I used to post more, but the politics usually pushed the threads off the front page.
Yup - Apple was a good call. My wife bought a thousand shares or so several months ago and its paid off nicely.
As for what I invest in - just about everything. I try to keep enough in savings that my wife and I can go a couple years without having to work or dip into any investment accounts. We keep a slush fund for speculative investments (like those Apple stocks) that we'd be dissapointed to lose, but has no bearing on the long term plans for retirement. Our retirement accounts (SEP, 401Ks and handful of Brokerage accounts) are built for aggressive growth since we are still a few decades from retirement. A wide veriety of choices in there.
If anyone is thinking about getting into the market - READ READ READ! Read up on the companies history.

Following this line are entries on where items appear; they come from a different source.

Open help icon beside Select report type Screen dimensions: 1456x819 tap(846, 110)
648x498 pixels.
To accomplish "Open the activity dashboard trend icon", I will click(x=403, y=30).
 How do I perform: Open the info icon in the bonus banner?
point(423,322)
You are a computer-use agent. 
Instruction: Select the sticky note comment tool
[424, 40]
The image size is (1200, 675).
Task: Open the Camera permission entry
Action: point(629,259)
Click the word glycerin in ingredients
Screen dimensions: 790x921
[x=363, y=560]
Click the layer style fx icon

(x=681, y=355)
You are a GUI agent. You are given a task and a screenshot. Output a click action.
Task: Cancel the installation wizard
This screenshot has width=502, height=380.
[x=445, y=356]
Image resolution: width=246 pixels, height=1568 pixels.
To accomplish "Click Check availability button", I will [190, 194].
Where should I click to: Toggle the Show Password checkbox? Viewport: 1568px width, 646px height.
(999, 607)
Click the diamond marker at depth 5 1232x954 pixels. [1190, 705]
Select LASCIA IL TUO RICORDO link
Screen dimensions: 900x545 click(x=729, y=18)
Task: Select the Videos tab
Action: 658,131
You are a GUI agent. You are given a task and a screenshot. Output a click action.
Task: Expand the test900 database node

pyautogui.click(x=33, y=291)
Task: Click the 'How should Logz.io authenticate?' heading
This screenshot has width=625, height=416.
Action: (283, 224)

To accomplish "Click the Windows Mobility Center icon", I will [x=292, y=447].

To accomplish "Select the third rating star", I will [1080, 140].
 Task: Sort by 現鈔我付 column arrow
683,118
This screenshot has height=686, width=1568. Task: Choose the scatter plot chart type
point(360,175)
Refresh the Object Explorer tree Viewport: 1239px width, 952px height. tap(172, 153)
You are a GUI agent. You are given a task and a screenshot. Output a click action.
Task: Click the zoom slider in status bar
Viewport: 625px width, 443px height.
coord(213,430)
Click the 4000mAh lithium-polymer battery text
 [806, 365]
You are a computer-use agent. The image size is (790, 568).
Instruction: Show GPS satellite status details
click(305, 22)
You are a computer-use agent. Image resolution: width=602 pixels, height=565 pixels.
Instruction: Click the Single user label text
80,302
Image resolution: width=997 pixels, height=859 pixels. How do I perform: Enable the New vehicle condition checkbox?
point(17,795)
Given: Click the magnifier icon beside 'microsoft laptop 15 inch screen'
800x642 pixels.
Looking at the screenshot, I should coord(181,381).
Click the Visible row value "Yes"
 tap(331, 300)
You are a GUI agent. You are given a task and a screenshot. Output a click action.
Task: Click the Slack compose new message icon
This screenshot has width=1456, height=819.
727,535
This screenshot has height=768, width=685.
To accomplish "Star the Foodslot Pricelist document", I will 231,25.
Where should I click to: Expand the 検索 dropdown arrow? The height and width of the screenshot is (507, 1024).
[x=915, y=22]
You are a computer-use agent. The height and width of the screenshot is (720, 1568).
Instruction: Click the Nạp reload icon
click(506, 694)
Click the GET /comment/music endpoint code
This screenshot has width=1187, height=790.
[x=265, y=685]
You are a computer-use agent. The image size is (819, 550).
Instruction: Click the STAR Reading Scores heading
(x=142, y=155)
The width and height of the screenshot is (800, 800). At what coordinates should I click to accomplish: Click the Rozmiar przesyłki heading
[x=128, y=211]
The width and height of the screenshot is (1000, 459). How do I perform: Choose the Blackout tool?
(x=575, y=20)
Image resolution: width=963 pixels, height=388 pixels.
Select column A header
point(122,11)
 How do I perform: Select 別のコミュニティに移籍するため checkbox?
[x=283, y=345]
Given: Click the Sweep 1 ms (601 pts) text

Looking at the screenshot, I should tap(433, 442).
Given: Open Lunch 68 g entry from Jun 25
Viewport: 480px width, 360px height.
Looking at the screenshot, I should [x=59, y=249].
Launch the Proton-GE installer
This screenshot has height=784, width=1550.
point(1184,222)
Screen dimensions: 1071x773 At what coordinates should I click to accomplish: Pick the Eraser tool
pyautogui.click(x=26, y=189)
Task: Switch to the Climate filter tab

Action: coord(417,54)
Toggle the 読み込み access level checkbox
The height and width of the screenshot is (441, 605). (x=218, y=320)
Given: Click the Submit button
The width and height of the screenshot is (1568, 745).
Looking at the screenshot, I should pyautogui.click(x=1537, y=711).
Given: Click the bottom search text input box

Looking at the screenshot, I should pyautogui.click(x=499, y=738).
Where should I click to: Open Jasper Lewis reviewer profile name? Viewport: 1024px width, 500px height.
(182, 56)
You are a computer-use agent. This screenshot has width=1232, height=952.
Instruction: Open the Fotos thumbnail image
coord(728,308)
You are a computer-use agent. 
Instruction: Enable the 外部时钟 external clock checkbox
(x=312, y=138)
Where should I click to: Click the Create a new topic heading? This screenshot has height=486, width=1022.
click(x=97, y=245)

Read reviews about the company. Pay close attention to any turnover in management. Read about their long term plans. Read up any litigation they are in. Read up on any government interaction with them (any government in the world). Investing into a single stock is like gambling. Don't put in more then you're willing to lose.
Diversify. Almost all major banks have retirement calculators. Use them. See where you are at or what you need to do to get where you want to be.
http://www.principal.com/retirement/ind/index.htm After that, money saved is gravey to do as you see fit. Some invest in commodities that lose value. While I've bought my fair share of cars, we generally don't buy many things that lose value (beyond necessities). We want to be retired and travelling the world before we're sixty.